Nothing is needed except the lines below that run from the one with "Task: Click the Maszyny gear icon" through the one with "Task: Click the Start node droplet icon", repeated exactly.
[[ Provided records, beginning ]]
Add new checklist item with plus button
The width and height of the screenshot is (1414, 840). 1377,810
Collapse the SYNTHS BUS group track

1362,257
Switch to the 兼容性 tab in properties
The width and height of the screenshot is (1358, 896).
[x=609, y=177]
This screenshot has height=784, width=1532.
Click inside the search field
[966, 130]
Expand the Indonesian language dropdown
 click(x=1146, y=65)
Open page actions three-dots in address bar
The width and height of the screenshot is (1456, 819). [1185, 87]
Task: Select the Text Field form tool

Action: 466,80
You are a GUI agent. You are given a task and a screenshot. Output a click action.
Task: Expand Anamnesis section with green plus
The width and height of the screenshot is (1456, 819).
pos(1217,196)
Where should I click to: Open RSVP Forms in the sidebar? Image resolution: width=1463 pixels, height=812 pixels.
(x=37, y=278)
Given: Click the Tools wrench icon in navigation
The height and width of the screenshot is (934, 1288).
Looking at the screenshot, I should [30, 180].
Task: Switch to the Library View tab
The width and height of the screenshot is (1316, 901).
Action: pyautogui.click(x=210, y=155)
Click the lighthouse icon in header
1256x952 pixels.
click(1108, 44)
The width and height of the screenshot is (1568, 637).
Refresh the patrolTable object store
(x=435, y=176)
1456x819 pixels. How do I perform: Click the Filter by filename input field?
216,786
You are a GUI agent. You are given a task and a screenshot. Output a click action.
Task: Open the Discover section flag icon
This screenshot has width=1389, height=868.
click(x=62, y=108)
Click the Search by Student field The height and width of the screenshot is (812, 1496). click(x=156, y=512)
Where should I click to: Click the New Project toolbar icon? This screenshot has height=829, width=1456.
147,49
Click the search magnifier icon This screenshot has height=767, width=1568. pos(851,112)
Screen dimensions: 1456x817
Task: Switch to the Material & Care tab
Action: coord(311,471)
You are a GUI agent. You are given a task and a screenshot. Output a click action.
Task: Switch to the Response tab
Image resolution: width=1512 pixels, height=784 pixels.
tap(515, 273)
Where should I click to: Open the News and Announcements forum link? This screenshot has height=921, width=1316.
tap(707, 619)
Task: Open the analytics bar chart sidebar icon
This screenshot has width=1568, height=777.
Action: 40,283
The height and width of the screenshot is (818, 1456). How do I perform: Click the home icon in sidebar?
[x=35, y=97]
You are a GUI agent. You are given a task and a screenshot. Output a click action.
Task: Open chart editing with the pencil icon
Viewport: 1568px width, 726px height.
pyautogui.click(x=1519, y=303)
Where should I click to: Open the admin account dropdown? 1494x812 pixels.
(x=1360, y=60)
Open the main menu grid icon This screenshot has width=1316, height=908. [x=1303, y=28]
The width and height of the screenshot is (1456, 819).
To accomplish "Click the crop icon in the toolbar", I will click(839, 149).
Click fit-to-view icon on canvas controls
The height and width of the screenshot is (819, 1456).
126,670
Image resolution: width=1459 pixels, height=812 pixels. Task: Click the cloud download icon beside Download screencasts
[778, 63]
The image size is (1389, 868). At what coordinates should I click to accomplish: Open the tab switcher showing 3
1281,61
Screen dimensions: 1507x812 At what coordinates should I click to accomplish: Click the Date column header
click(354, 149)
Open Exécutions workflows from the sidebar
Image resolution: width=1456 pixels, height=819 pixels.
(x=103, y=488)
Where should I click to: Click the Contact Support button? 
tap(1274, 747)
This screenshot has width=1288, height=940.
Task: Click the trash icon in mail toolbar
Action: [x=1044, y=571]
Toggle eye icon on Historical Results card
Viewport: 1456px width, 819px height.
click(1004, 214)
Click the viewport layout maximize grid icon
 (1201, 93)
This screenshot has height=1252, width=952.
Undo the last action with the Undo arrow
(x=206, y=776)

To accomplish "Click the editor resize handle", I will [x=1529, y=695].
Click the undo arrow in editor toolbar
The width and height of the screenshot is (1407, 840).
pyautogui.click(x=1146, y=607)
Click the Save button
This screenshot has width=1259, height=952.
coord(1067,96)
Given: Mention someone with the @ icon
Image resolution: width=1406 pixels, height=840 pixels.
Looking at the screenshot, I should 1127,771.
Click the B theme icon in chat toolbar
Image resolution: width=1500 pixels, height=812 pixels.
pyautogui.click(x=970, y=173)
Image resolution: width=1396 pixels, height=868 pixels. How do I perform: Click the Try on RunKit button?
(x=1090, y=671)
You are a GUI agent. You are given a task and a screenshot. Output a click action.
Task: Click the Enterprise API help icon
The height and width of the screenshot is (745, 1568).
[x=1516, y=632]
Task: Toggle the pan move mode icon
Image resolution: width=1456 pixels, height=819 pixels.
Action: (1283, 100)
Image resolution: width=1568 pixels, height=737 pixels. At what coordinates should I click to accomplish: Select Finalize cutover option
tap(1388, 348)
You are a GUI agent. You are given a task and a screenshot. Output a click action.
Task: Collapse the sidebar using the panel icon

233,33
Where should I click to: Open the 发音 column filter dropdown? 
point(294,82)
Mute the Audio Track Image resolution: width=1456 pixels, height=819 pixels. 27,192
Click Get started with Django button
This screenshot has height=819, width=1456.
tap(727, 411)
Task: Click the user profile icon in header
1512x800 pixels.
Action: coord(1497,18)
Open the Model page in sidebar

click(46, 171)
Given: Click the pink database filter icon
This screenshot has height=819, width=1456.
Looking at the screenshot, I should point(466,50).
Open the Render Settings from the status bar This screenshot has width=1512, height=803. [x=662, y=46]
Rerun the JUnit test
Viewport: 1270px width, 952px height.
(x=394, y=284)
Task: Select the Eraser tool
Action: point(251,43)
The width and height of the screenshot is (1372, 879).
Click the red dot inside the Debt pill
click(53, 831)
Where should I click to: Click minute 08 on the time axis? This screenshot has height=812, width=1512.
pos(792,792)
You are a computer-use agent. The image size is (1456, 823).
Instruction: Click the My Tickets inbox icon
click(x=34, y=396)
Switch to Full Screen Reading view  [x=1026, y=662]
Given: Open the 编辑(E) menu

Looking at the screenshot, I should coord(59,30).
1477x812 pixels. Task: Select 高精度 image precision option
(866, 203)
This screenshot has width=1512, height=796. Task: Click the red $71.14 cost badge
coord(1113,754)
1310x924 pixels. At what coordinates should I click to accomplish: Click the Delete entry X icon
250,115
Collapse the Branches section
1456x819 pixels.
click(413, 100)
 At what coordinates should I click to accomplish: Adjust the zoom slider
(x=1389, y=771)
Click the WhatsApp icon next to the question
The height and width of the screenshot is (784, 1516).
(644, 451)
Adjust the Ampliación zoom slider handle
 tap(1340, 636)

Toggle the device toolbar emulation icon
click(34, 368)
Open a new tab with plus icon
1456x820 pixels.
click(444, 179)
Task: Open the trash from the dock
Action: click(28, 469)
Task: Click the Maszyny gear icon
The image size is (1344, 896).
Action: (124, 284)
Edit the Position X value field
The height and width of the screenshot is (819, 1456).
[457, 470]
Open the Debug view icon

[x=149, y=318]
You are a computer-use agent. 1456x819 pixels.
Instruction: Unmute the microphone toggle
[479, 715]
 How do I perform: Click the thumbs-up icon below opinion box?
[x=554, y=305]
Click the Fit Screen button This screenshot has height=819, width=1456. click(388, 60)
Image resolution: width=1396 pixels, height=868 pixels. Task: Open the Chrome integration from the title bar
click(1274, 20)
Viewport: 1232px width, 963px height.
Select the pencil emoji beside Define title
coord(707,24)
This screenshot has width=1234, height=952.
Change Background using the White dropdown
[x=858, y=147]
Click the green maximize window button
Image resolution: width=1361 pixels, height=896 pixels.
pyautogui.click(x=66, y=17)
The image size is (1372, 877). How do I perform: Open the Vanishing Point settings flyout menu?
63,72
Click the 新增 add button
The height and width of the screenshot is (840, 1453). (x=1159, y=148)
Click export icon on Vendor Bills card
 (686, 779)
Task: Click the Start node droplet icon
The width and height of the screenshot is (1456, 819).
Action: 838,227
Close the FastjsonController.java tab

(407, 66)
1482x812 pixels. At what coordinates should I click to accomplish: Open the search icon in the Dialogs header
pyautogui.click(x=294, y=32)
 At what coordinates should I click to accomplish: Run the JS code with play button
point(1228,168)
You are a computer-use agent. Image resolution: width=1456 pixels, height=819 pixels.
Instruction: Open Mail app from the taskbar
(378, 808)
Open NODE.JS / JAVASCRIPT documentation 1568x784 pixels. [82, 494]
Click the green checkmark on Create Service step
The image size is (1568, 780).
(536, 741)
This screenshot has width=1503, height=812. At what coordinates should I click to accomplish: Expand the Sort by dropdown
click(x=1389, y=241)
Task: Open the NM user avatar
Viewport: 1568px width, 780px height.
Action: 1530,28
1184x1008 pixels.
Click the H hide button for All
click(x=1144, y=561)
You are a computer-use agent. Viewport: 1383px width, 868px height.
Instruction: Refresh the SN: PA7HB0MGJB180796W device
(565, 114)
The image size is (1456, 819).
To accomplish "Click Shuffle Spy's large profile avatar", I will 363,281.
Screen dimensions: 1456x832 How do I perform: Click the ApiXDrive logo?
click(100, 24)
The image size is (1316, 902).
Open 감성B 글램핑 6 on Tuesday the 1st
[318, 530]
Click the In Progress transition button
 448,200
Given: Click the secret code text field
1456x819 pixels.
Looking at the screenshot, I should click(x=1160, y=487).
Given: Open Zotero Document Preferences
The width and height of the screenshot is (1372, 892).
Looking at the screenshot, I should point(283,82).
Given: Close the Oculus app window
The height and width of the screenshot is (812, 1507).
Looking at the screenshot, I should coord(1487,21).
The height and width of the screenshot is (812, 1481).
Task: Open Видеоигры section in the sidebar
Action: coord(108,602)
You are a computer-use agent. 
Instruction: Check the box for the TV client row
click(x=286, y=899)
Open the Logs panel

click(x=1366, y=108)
[[ Provided records, end ]]
■ **Output for this exercise**
Task: Click the Maszyny gear icon
The image size is (1344, 896).
Action: (124, 284)
Edit the Position X value field
The height and width of the screenshot is (819, 1456).
[457, 470]
Open the Debug view icon

[x=149, y=318]
You are a computer-use agent. 1456x819 pixels.
Instruction: Unmute the microphone toggle
[479, 715]
 How do I perform: Click the thumbs-up icon below opinion box?
[x=554, y=305]
Click the Fit Screen button This screenshot has height=819, width=1456. click(388, 60)
Image resolution: width=1396 pixels, height=868 pixels. Task: Open the Chrome integration from the title bar
click(1274, 20)
Viewport: 1232px width, 963px height.
Select the pencil emoji beside Define title
coord(707,24)
This screenshot has width=1234, height=952.
Change Background using the White dropdown
[x=858, y=147]
Click the green maximize window button
Image resolution: width=1361 pixels, height=896 pixels.
pyautogui.click(x=66, y=17)
The image size is (1372, 877). How do I perform: Open the Vanishing Point settings flyout menu?
63,72
Click the 新增 add button
The height and width of the screenshot is (840, 1453). (x=1159, y=148)
Click export icon on Vendor Bills card
 (686, 779)
Task: Click the Start node droplet icon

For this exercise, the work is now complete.